I know you mentioned that most couples you know see each other all the time, and you’re wondering if your expectations are off. While we should never compare our relationships to others — there are too many variables at play and so many things that go on behind closed doors that outsiders will never know about — I understand that it’s nearly impossible not to compare ourselves to others because we’re humans and humans evolved to be socially aware. We need to know what the herd is doing!

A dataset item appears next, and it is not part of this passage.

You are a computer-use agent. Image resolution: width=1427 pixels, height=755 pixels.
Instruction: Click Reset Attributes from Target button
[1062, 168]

So here’s the reality: Your expectations aren’t off. Non-cohabitating, committed couples typically see each other about one to four times a week. (Of course it depends on the couple — some are far more independent or connect in other ways beyond just being physically together.) And if you’re spending the entire weekend together, I’d count that as two-and-a-half to three days together. At five months in — especially when things started so intensely — once a week shouldn’t feel like a huge ask. The fact that it does for him tells you something important about where his head (and heart) are at.
I don’t think he’s a bad person or that he doesn’t care about you. But I do think he’s being honest that he’s not as invested as you are, and you’re trying really hard to make that OK when it’s clearly breaking your heart.
You’re in this impossible situation where neither of you wants to break up, but you also can’t figure out how to make each other happy. That’s not a sign that you need to try harder — it’s a sign that you might just want fundamentally different things.
And that sucks. But it’s also OK. If you let it be.
If he’s already struggling to see you weekly at the five-month mark, I worry about what this looks like six months or a year from now. Relationships generally require more investment over time, not less. If he’s already feeling stretched thin, that’s worth paying attention to.
You deserve someone whose natural pace matches yours — someone who’s excited to see you and doesn’t experience your presence as a burden. That doesn’t make him a villain; it’s just a mismatch.
I know this isn’t what you wanted to hear, but sometimes love isn’t enough if the logistics and expectations don’t line up. Sometimes letting go is the most loving thing we can do.